Un grognement las lui répondit.

— Mais Keiiiji ! Si on veut manger on a qu'à commander ! On n'est pas obligés de faire les courses !

— Comme tu voudras. Si tu veux ressembler à une balle de volley et ne plus être capable de faire autre chose que de rouler, libre à toi.

Bokuto ouvrit la bouche et la referma aussitôt. Une lueur de doute passa devant ses prunelles enfantines.

— Alors ? insista le passeur qui venait d'enrouler son écharpe bordeau autour de son cou, comme s'il connaissait assez son capitaine pour savoir qu'il avait réussi à le faire changer d'avis.

— J'imprime les attestations.

Akaashi sourit, satisfait. Deux sacs de courses dans les mains - qu'il avait trouvé sous le lit de son hôte, allez savoir ce qu'ils faisaient là - il attendit patiemment que Kotaro finisse de se préparer pour y aller. Si un air enchanté se lisait sur le visage de Keiji qui était pressé de remplir le frigo et les placards pour tout réorganiser, Kotaro était visiblement nettement moins enjoué. Il aurait voulu passer la journée à flâner dans son lit, mais son nouveau colocataire avait d'autres projets, pour son plus grand dam.

— Tu peux aller me chercher du lait ?

Bokuto lui jeta un regard de veau mort. Avachi sur le caddie qu'il semblait pousser à grande peine, il n'avait décidément pas l'air déterminé pour aller lui ramener quoi que ce soit.

— J'y vais, marmonna-t-il à contre-coeur.

— Ça te dit d'aller faire des passes cette après-midi ?

Keiji avait balancé ça naturellement, telle une banalité que l'on sort pour amorcer une conversation. Mais il savait que l'effet que produirait ces mots sur son vis à vis serait loin d'être anodin. Sourire jusqu'aux oreilles, Bokuto le regarda avec des étoiles dans les yeux.

— Bien sûr que ça me dit ! Yooosh ! Je suis remonté à bloc ! Je vais te ramener le lait en moins de deux, hey hey hey !

Il venait de partir telle une fusée en direction du rayon produits laitiers. Un sourire nostalgique naquit sur les lèvres du passeur, qui tenait sa liste d'un air rêveur. Ça faisait du bien de retrouver son capitaine.

De son côté, il passa au rayon fruits et légumes afin de rendre l'alimentation de son hôte un peu plus saine. Si Keiji était aussi doué en cuisine que pour l'entretien d'une maison, c'est parce qu'il avait été longtemps seul chez lui, délaissé par ses parents qui se levaient tôt et rentraient tard le soir. Il avait alors rapidement dû apprendre à se débrouiller seul, et ça commençait par apprendre à réchauffer un plat à l'âge de six ans et savoir se faire des pâtes à l'âge de huit ans.

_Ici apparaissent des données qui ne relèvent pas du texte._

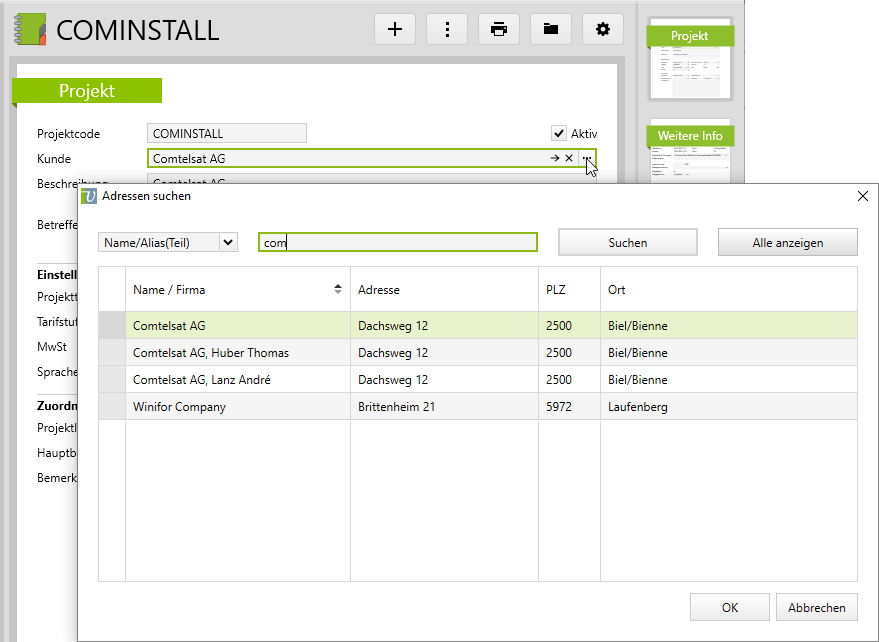Sort by the Name / Firma column
The image size is (879, 642).
pos(237,290)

Certains pouvaient le plaindre de ne pas avoir eu d'enfance heureuse avec des parents présents. Néanmoins, Akaashi n'en voulait pas à ses géniteurs. Étant tous les deux médecins, il comprenait qu'il était très important pour eux d'être là pour leurs patients. Il aimait la solitude, il aimait lire des BD tard le soir dans son lit, où jouer tout seul dans son coin. Et puis, comme il aimait le dire, cette situation avait au moins eu le mérite de lui donner de l'expérience pour entretenir un foyer.

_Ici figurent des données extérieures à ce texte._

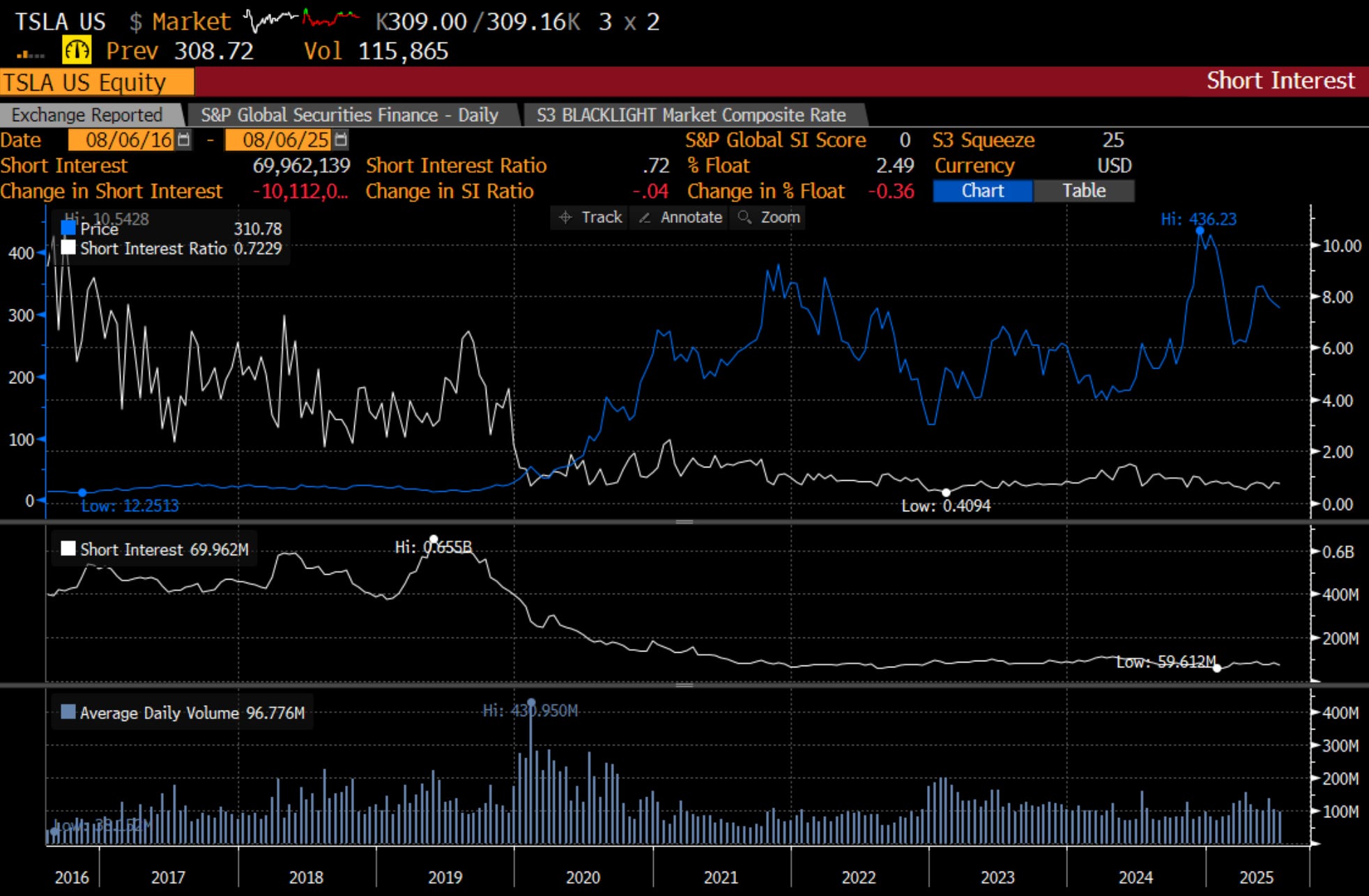
Task: Activate the Zoom magnifier tool
Action: pos(769,217)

Le confinement n'avait donc pas changer grand chose à son quotidien. Ses parents, en tant que personnels soignants, rentraient toujours aussi tard et se levaient toujours aussi tôt. Le seul point négatif était qu'il ne pouvait plus pratiquer le volley, et c'était selon lui la seule ombre au tableau.

— Keiiiji ! Regarde ce que j'ai trouvé ! Tu trouves pas qu'il me ressemble ?

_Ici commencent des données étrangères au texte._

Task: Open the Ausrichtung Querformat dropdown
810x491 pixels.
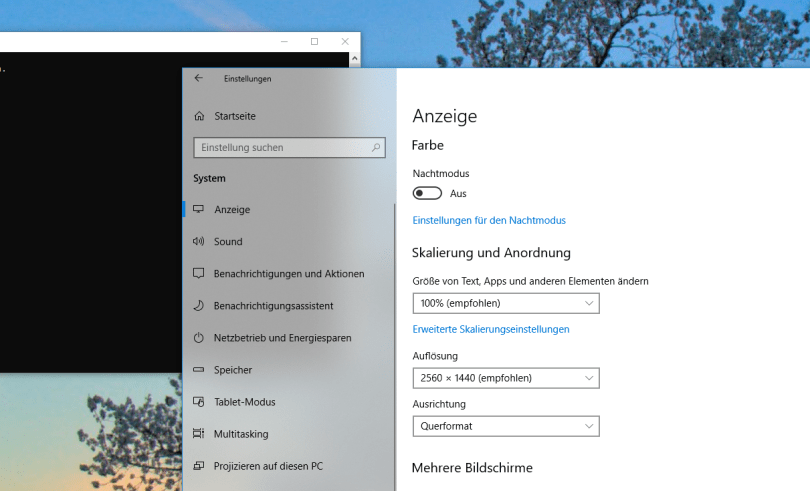Action: (x=506, y=426)
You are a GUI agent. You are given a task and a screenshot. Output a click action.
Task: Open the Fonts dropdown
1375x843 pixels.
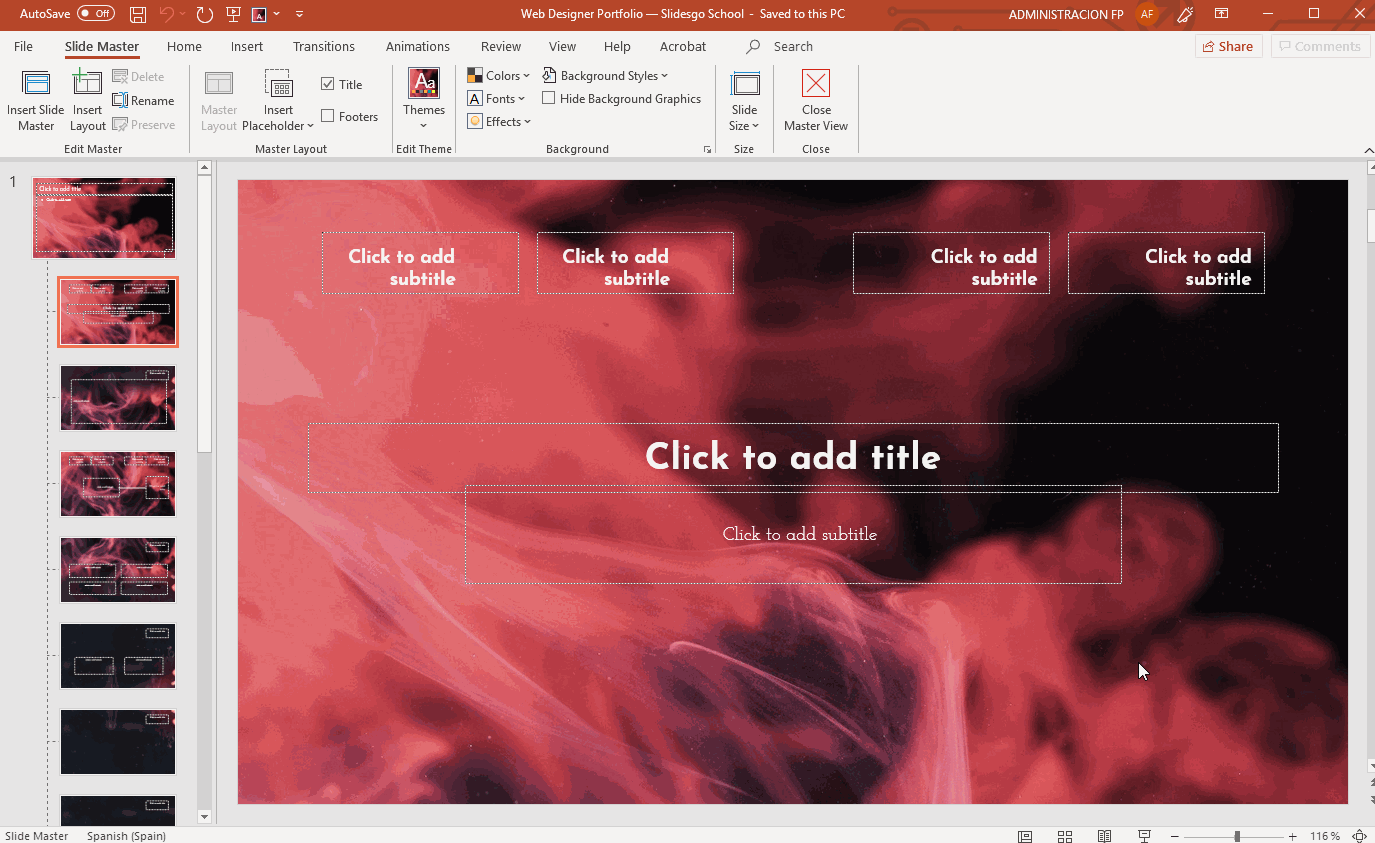497,99
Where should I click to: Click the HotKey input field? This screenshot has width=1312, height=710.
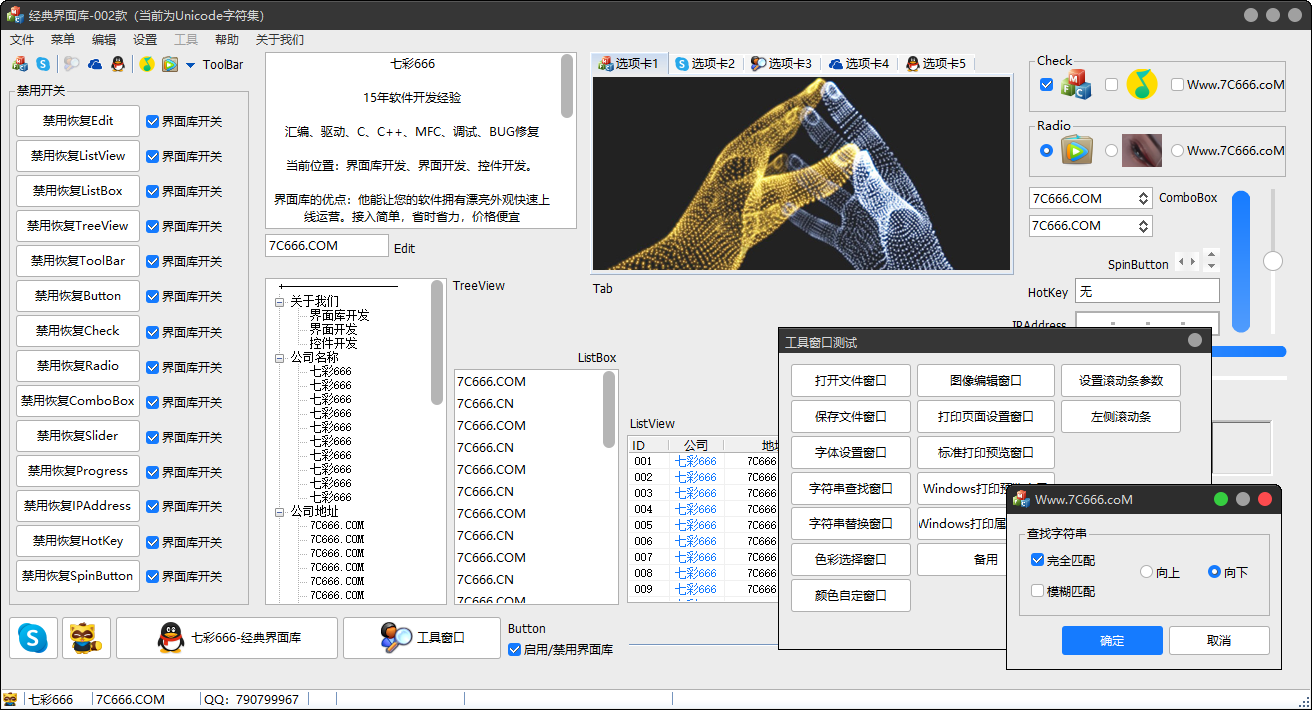point(1147,292)
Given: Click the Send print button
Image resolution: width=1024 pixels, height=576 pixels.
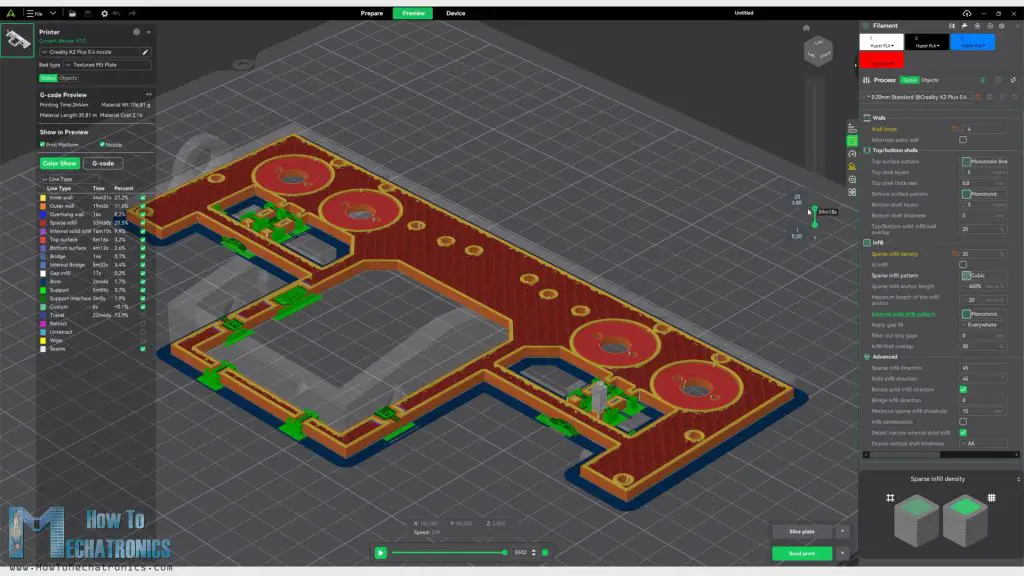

Bokuto venait de revenir avec un caddie vide, sans la moindre trace de brique de lait, et plaquait sous le nez de son passeur un hibou en peluche. Akaashi ferma les yeux. Il ne savait pas s'il devait rire ou pleurer. Il avait simplement envoyé Kotaro chercher du lait, et voilà qu'il lui ramenait un volatile pelucheux. Il pouvait s'y attendre de la part de son capitaine à la mentalité d'un enfant de cinq ans, mais quand même.

— Où est le lait ?

— Le lait ?

Il écarquilla les yeux, comme s'il venait de se rappeler pourquoi il était parti déambuler dans les rayons avec son caddie.

— Merde le lait ! J'ai zappé ! Mais c'est la faute du hibou, il m'a déconcentré ! Regarde, c'est mon portrait craché !

Akaashi devait bien admettre qu'il y avait un air de ressemblance. Les plumes blanches qui ornaient sa tête était désordonnées et son bec entre-ouvert lui donnait l'air d'être à l'ouest. Il secoua la tête en réalisant qu'il venait sérieusement de faire ce que Kotaro attendait de lui.

— Dis, on peut le prendre ?

Ouais, Akaashi l'avait senti venir, celle-là.

— Seulement si tu vas me chercher le lait.

— Tout de suite hey hey hey !

Il détala aussi vite que la dernière fois. Akaashi croisa les doigts pour que cette fois-ci, Bokuto ne lui ramène pas une chouette en peluche qui lui aurait fait penser à sa tête.

Heureusement, Kotaro ne se laissa pas avoir deux fois par les yeux doucereux des doudous du rayon enfant, et garda la tête froide jusqu'à atteindre son objectif. Après une quinzaine de minutes supplémentaires à errer dans le supermarché, Keiji décréta qu'ils avaient assez de provisions pour tenir la semaine et se rendit en caisse pour payer.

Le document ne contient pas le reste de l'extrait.